_SOURCE DATA_

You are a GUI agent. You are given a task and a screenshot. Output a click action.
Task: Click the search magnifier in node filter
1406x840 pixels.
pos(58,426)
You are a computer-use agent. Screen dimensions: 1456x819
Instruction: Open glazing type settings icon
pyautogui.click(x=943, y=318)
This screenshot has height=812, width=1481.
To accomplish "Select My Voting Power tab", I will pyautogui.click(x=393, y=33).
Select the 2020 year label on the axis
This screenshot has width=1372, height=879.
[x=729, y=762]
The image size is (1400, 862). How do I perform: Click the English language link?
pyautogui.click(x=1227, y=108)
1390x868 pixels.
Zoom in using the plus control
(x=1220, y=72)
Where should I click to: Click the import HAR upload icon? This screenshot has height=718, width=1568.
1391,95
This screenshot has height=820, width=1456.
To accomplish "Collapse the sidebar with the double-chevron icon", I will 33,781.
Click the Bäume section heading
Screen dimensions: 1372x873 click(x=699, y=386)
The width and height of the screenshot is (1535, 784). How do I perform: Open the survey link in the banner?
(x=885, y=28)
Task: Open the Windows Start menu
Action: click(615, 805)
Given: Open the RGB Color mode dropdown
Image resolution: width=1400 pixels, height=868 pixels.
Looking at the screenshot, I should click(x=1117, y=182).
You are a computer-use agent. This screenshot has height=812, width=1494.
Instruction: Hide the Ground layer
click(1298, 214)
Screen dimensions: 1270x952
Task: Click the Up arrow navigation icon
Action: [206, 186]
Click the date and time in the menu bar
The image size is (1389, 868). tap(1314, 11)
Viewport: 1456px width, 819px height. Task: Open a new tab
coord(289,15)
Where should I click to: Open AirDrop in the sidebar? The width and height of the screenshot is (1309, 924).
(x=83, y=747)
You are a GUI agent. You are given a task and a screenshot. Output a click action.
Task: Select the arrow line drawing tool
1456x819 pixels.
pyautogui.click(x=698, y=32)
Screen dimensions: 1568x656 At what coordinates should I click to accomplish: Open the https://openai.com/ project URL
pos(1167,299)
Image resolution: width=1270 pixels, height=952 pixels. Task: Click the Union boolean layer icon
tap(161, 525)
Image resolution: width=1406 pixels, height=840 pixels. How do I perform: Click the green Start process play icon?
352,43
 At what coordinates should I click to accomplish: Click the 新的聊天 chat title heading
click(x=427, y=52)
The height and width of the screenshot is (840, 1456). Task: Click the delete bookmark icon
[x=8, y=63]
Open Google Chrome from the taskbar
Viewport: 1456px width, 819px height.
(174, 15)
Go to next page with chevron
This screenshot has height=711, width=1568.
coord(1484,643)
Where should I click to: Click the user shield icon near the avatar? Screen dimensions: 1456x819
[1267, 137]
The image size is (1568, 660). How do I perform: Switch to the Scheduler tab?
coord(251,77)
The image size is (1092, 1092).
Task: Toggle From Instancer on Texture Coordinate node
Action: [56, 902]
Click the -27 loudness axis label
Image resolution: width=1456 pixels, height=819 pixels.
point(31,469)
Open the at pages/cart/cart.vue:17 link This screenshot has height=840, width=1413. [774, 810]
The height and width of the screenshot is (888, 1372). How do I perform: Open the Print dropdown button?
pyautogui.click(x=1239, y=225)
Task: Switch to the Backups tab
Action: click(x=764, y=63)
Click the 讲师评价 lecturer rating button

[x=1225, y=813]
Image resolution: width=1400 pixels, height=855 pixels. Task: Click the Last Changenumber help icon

_WHAT IS EXPECTED_
Print every record above exactly as it appears.

_YOUR RESPONSE_
You are a GUI agent. You are given a task and a screenshot. Output a click action.
Task: Click the search magnifier in node filter
1406x840 pixels.
pos(58,426)
You are a computer-use agent. Screen dimensions: 1456x819
Instruction: Open glazing type settings icon
pyautogui.click(x=943, y=318)
This screenshot has height=812, width=1481.
To accomplish "Select My Voting Power tab", I will pyautogui.click(x=393, y=33).
Select the 2020 year label on the axis
This screenshot has width=1372, height=879.
[x=729, y=762]
The image size is (1400, 862). How do I perform: Click the English language link?
pyautogui.click(x=1227, y=108)
1390x868 pixels.
Zoom in using the plus control
(x=1220, y=72)
Where should I click to: Click the import HAR upload icon? This screenshot has height=718, width=1568.
1391,95
This screenshot has height=820, width=1456.
To accomplish "Collapse the sidebar with the double-chevron icon", I will 33,781.
Click the Bäume section heading
Screen dimensions: 1372x873 click(x=699, y=386)
The width and height of the screenshot is (1535, 784). How do I perform: Open the survey link in the banner?
(x=885, y=28)
Task: Open the Windows Start menu
Action: click(615, 805)
Given: Open the RGB Color mode dropdown
Image resolution: width=1400 pixels, height=868 pixels.
Looking at the screenshot, I should click(x=1117, y=182).
You are a computer-use agent. This screenshot has height=812, width=1494.
Instruction: Hide the Ground layer
click(1298, 214)
Screen dimensions: 1270x952
Task: Click the Up arrow navigation icon
Action: [206, 186]
Click the date and time in the menu bar
The image size is (1389, 868). tap(1314, 11)
Viewport: 1456px width, 819px height. Task: Open a new tab
coord(289,15)
Where should I click to: Open AirDrop in the sidebar? The width and height of the screenshot is (1309, 924).
(x=83, y=747)
You are a GUI agent. You are given a task and a screenshot. Output a click action.
Task: Select the arrow line drawing tool
1456x819 pixels.
pyautogui.click(x=698, y=32)
Screen dimensions: 1568x656 At what coordinates should I click to accomplish: Open the https://openai.com/ project URL
pos(1167,299)
Image resolution: width=1270 pixels, height=952 pixels. Task: Click the Union boolean layer icon
tap(161, 525)
Image resolution: width=1406 pixels, height=840 pixels. How do I perform: Click the green Start process play icon?
352,43
 At what coordinates should I click to accomplish: Click the 新的聊天 chat title heading
click(x=427, y=52)
The height and width of the screenshot is (840, 1456). Task: Click the delete bookmark icon
[x=8, y=63]
Open Google Chrome from the taskbar
Viewport: 1456px width, 819px height.
(174, 15)
Go to next page with chevron
This screenshot has height=711, width=1568.
coord(1484,643)
Where should I click to: Click the user shield icon near the avatar? Screen dimensions: 1456x819
[1267, 137]
The image size is (1568, 660). How do I perform: Switch to the Scheduler tab?
coord(251,77)
The image size is (1092, 1092).
Task: Toggle From Instancer on Texture Coordinate node
Action: [56, 902]
Click the -27 loudness axis label
Image resolution: width=1456 pixels, height=819 pixels.
point(31,469)
Open the at pages/cart/cart.vue:17 link This screenshot has height=840, width=1413. [774, 810]
The height and width of the screenshot is (888, 1372). How do I perform: Open the Print dropdown button?
pyautogui.click(x=1239, y=225)
Task: Switch to the Backups tab
Action: click(x=764, y=63)
Click the 讲师评价 lecturer rating button

[x=1225, y=813]
Image resolution: width=1400 pixels, height=855 pixels. Task: Click the Last Changenumber help icon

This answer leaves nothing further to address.